Of course, now the agent cannot just grab all instances of LLMConvertibleEvent when communicating with the LLM. To capture "all events currently relevant to the LLM" we use the View class, which does the work of applying condensation events as they come in. Views also maintain some metadata that ensures condensers don't accidentally forget critical events or insert summaries where they shouldn't.

Triggering Condensation

Condensation is triggered in two main cases:

  1. A resource limit is reached (max_tokens or max_size) in the current view, or
  2. An explicit condensation request is made.
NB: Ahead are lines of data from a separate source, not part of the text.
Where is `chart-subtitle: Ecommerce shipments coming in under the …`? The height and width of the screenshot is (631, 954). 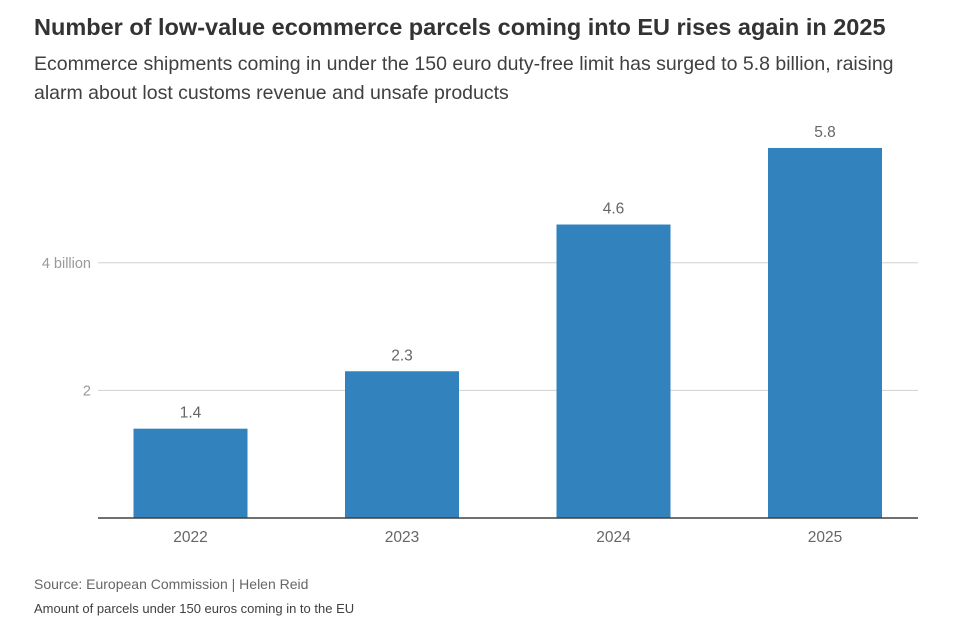 chart-subtitle: Ecommerce shipments coming in under the … is located at coordinates (464, 78).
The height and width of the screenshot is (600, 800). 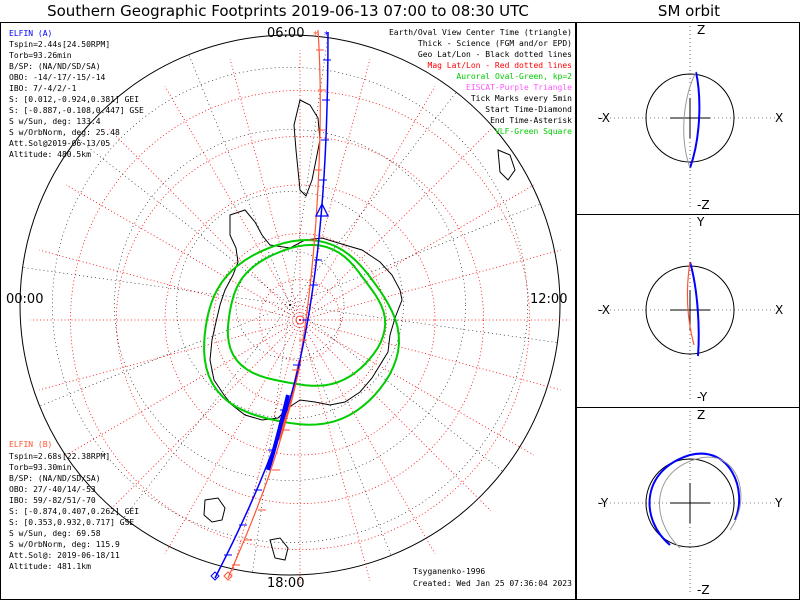 I want to click on legend-entry: Auroral Oval-Green, kp=2, so click(x=514, y=76).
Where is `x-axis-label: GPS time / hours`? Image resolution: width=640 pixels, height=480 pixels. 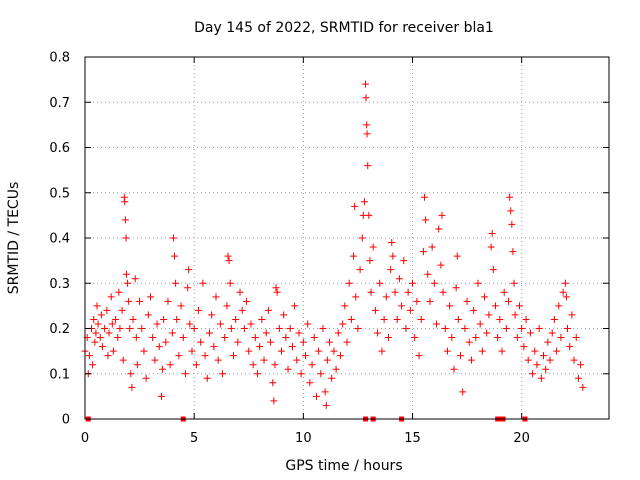
x-axis-label: GPS time / hours is located at coordinates (344, 466).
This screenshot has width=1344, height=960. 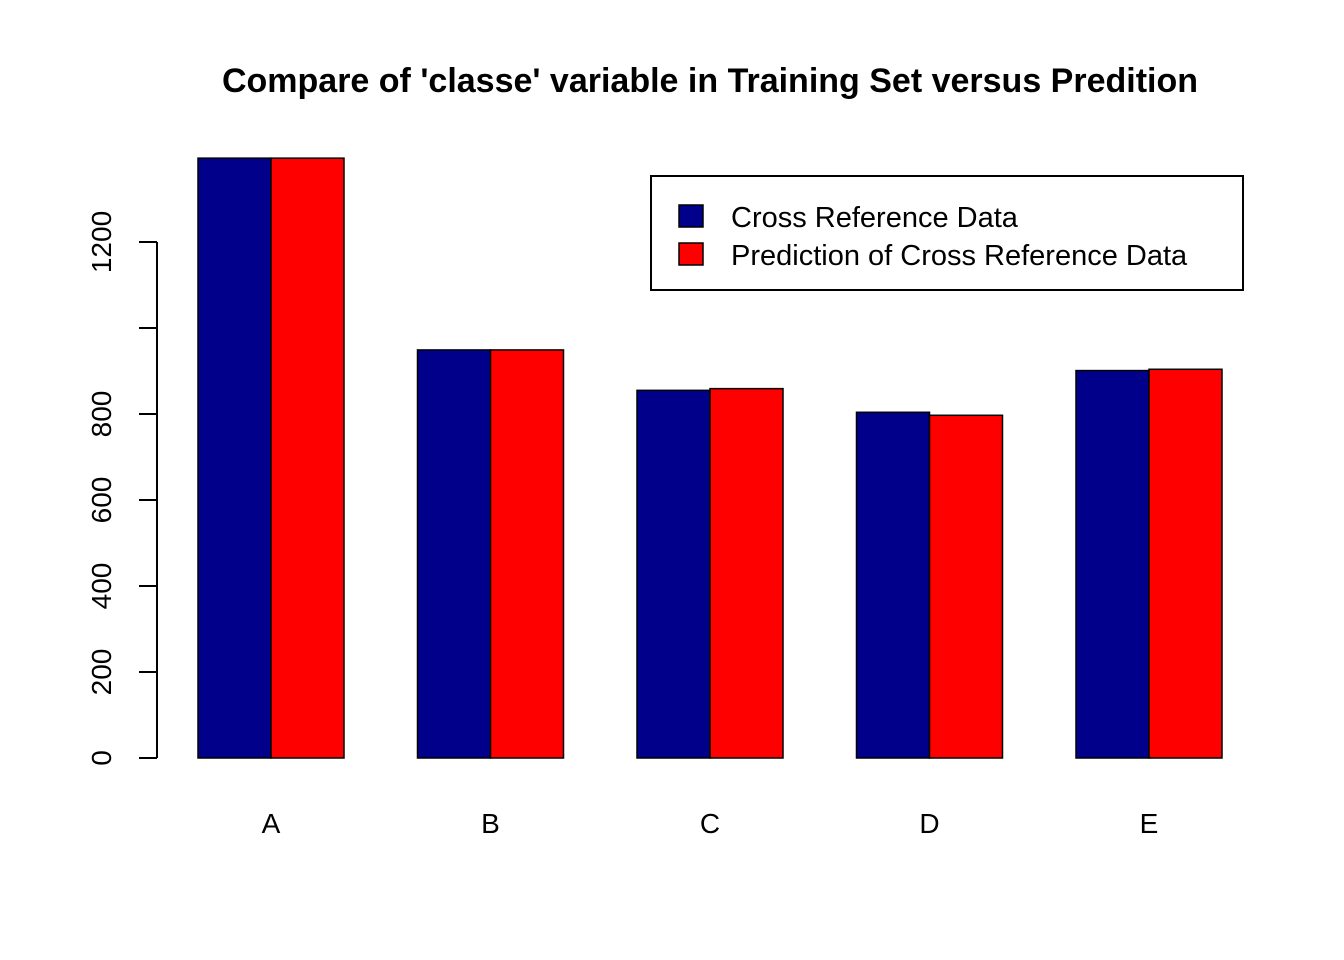 I want to click on legend-label-cross-reference: Cross Reference Data, so click(x=875, y=218).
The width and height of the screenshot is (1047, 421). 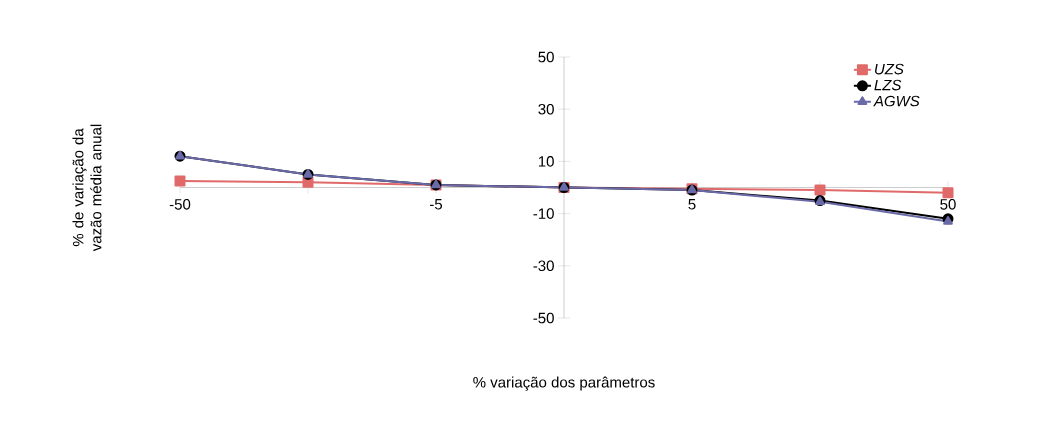 I want to click on x-tick-label: -5, so click(x=436, y=204).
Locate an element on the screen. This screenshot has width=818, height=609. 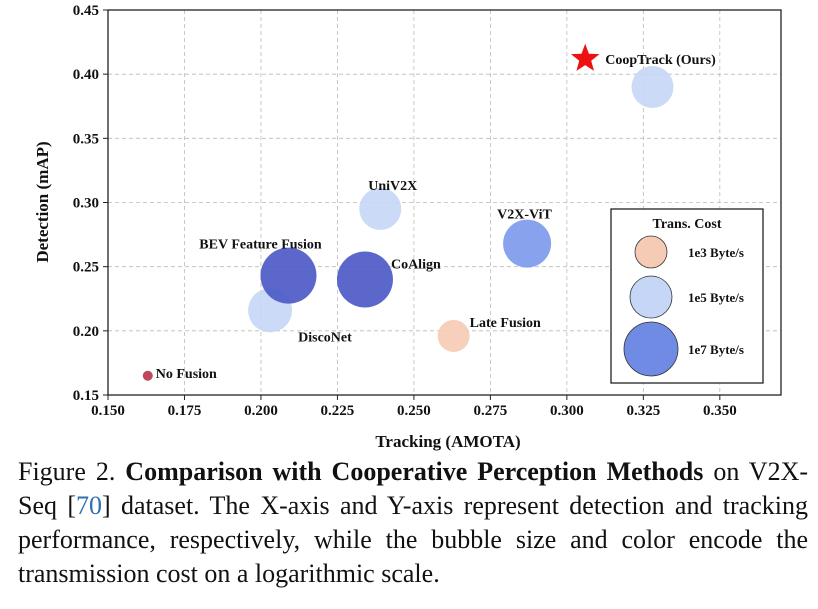
y-tick-label: 0.25 is located at coordinates (86, 268).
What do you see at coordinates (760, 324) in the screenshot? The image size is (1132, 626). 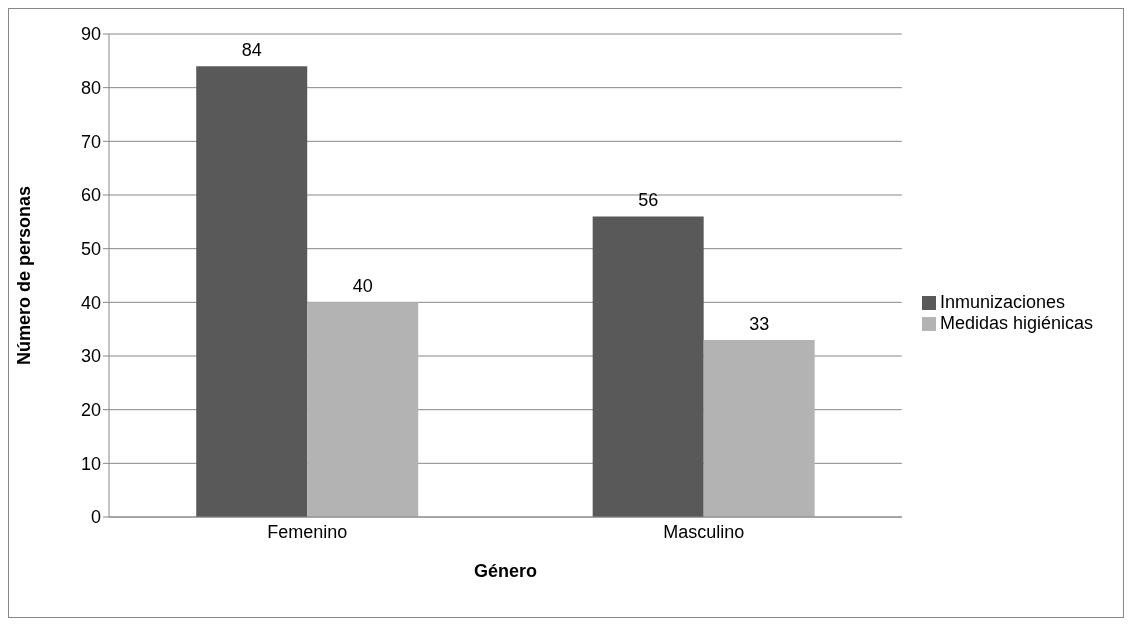 I see `data-label: 33` at bounding box center [760, 324].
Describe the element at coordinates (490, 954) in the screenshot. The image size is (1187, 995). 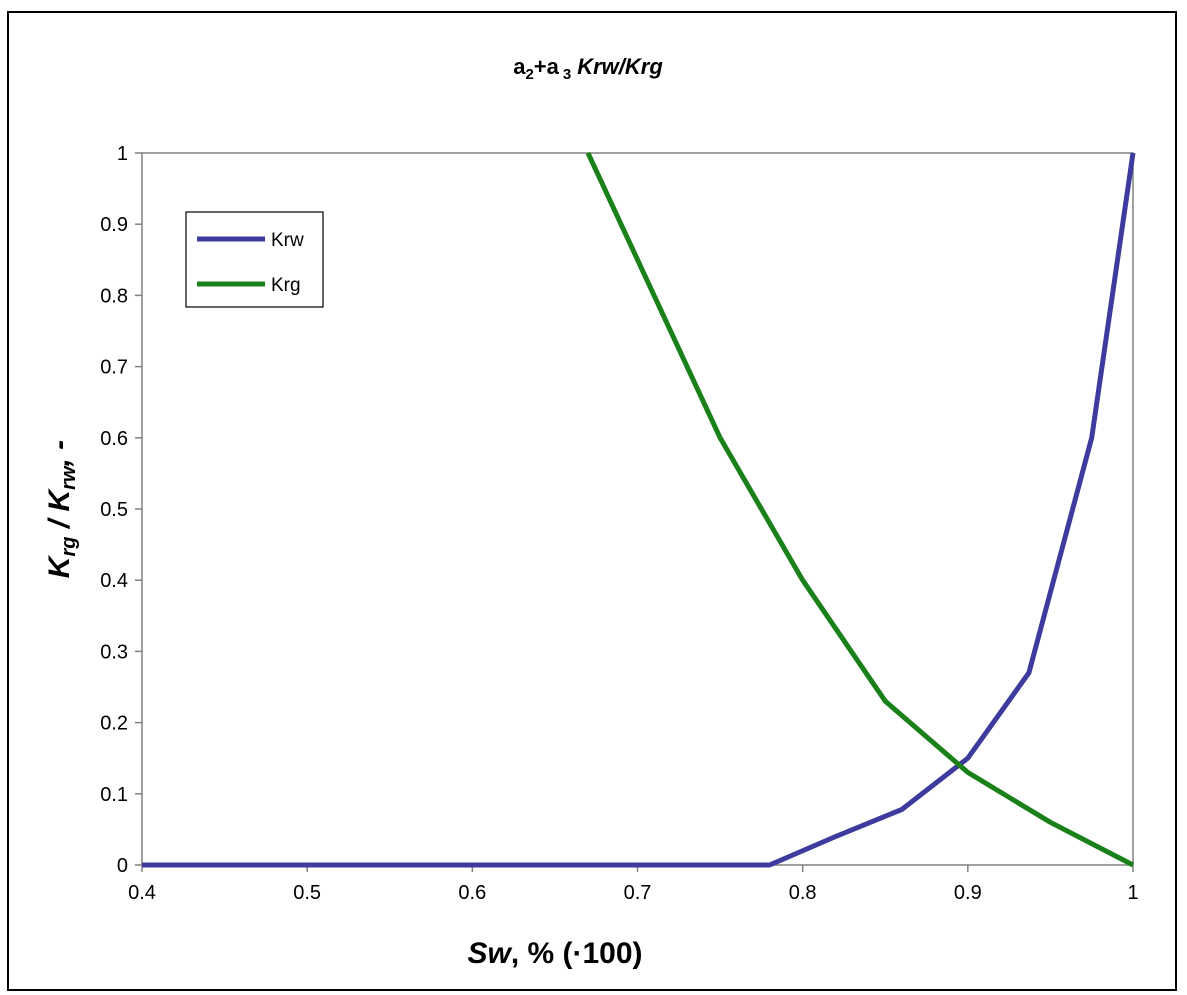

The condensation requests can be made by a user (see Conversation.condense) or by the agent. Agents will request a condensation when they detect issues with the context window. These issues vary by model and provider -- we do our best to capture as many cases as possible in is_context_window_exceeded.

Handling Failure

Condensation is not always possible. The LLM expects a certain structure to the messages (see the view properties and the API compliance tests), and sometimes the default condensation strategy will necessarily violate that structure.

When that happens, the condenser has to determine if condensation is needed right now or if we're just trying to maintain our upper bound on the size of the context. In the latter situation the condenser just returns the view uncondensed. Since the resource limit condensation trigger is still satisfied, the condenser will just try again the next time the agent takes a step. These condensation triggers are "soft".

If condensation is explicitly requested, the conversation is often in a state that cannot proceed without condensation (e.g., context window exceptions). Skipping and trying on the next step is not an option: there won't be a next step. These are "hard" condensation triggers, and when our balanced condensation isn't an option we forget-and-summarize the entire view in a hard context reset (see LLMSummarizingCondenser.hard_context_reset for an implementation).